→ **Task to carry out**
Determine how many lines in the records below contain the string "Select", matching case exactly. Give only the number.

→ **Provided material**

■ ■ ■ ■ ■ ■ ■

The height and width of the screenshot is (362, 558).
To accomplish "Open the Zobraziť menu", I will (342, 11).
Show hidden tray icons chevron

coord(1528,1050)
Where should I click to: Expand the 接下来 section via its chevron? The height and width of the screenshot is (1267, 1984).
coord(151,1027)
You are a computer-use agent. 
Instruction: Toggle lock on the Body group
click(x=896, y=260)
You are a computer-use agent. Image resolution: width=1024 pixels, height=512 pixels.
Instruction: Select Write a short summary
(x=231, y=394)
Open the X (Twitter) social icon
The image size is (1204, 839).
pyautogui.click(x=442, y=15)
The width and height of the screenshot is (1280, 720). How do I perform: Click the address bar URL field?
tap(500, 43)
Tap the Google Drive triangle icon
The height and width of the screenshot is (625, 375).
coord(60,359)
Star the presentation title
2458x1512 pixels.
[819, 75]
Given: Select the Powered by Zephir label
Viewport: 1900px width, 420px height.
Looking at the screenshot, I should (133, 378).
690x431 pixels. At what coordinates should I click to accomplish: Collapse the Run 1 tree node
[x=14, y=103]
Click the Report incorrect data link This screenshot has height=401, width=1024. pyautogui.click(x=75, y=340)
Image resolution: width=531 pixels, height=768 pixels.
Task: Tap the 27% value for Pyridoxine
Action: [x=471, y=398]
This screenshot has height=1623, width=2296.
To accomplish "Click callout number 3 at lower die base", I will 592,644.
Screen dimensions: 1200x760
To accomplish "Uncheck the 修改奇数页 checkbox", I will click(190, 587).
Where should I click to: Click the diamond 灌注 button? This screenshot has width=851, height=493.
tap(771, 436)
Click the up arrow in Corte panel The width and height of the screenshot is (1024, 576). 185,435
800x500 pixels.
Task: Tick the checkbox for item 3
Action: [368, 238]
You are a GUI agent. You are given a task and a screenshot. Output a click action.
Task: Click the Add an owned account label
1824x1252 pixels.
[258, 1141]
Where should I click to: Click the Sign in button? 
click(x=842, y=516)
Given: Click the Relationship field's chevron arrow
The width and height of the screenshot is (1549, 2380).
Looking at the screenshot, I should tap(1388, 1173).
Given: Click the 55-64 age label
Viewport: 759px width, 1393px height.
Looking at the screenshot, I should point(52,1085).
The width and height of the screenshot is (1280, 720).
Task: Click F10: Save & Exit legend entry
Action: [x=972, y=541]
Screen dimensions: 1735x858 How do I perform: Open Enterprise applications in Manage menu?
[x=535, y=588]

■ ■ ■ ■ ■ ■ ■

→ **Task result**
2